Uncertainties in Metering Stormwater Flows
Modern stormwater management often involves the development of numerical hydrologic/hydraulic models in order to provide decision making tools regarding placement of retention facilities, in-system storage, etc. Since many existing combined sewer systems are inadequately characterized and metered, flow meters are often installed in order to provide data sets for calibrating such models. Primary metering devices such as Parshall flumes or venturi meters are often unacceptable because of their high losses and the need to avoid surcharging during high flow conditions. Low loss meters typically utilize velocity measurements to estimate discharge and the accuracy of these types of meters may be less than that associated with primary meters which is reported to be 0.5 to 1% for orifice and venturi meters (Pomroy, 1996) and 5% for Parshall flumes (Parshall, 1926).

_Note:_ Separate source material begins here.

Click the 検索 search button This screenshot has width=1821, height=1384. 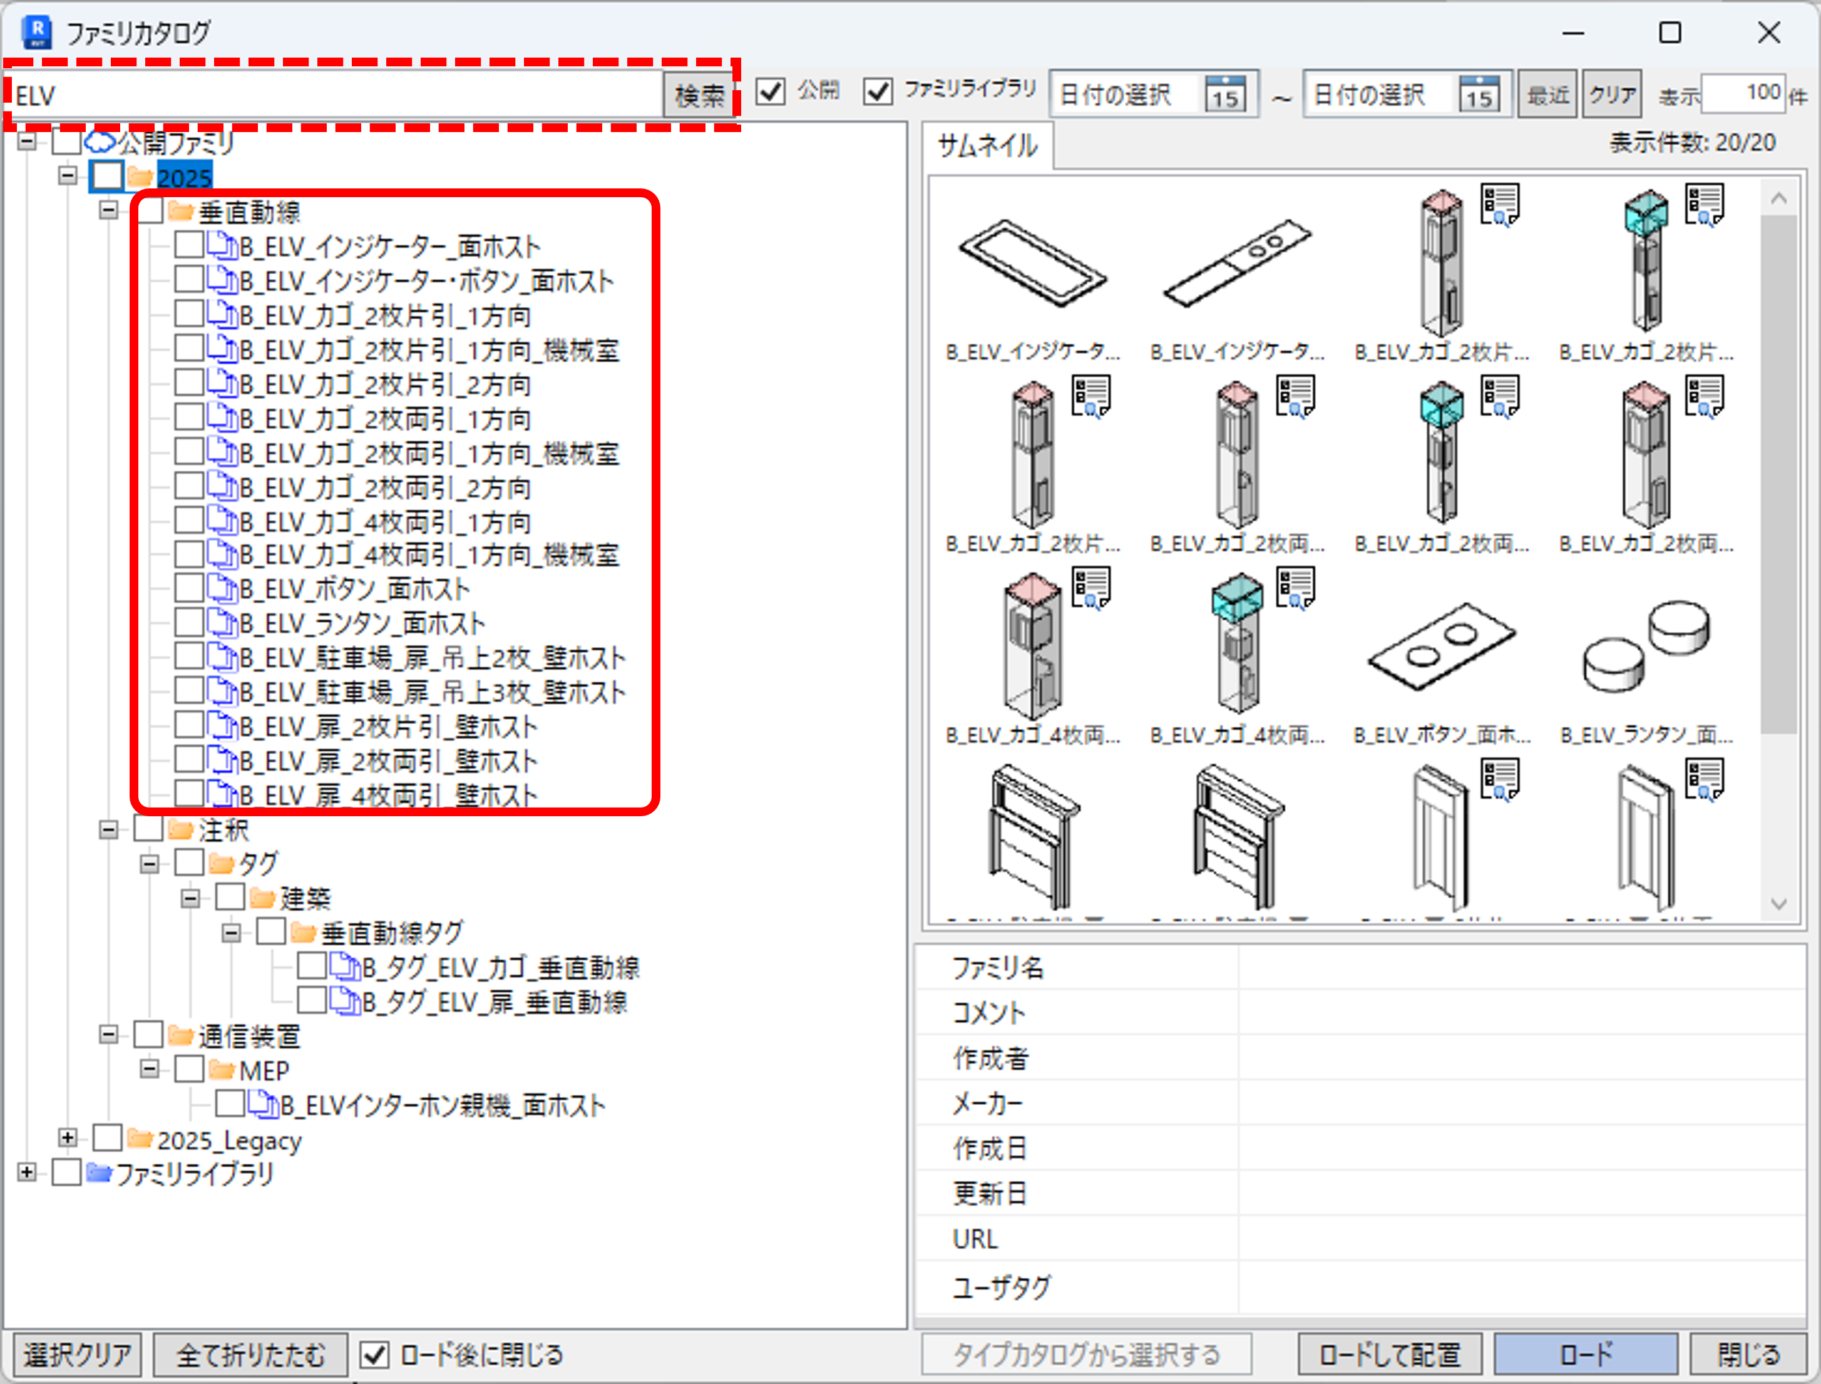pos(699,96)
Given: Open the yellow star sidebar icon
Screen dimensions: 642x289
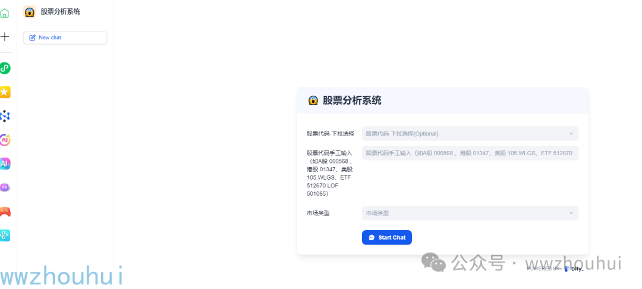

In a recent hydraulic model development for the city of Detroit, Michigan, the stated goals for the model calibration were to predict the peak discharge to within 20% and the total flow volume to within 10% of the values recorded at select metering stations (Camp, Dresser & McKee, 1993a).
In this particular application, two semi-independent methods were available for estimating the metered discharge. An analysis of the discharges predicted by these two methods indicated significant discrepancies under certain flow conditions, raising questions regarding the ability of the meters to resolve flow rates and volumes to within the stated calibration goals. The subsequent investigation of meter uncertainty is discussed in this chapter. A review of the metering systems indicates the possibilities of considerable differences between the independent discharge measurements; this is verified by a comparison for selected discharge events.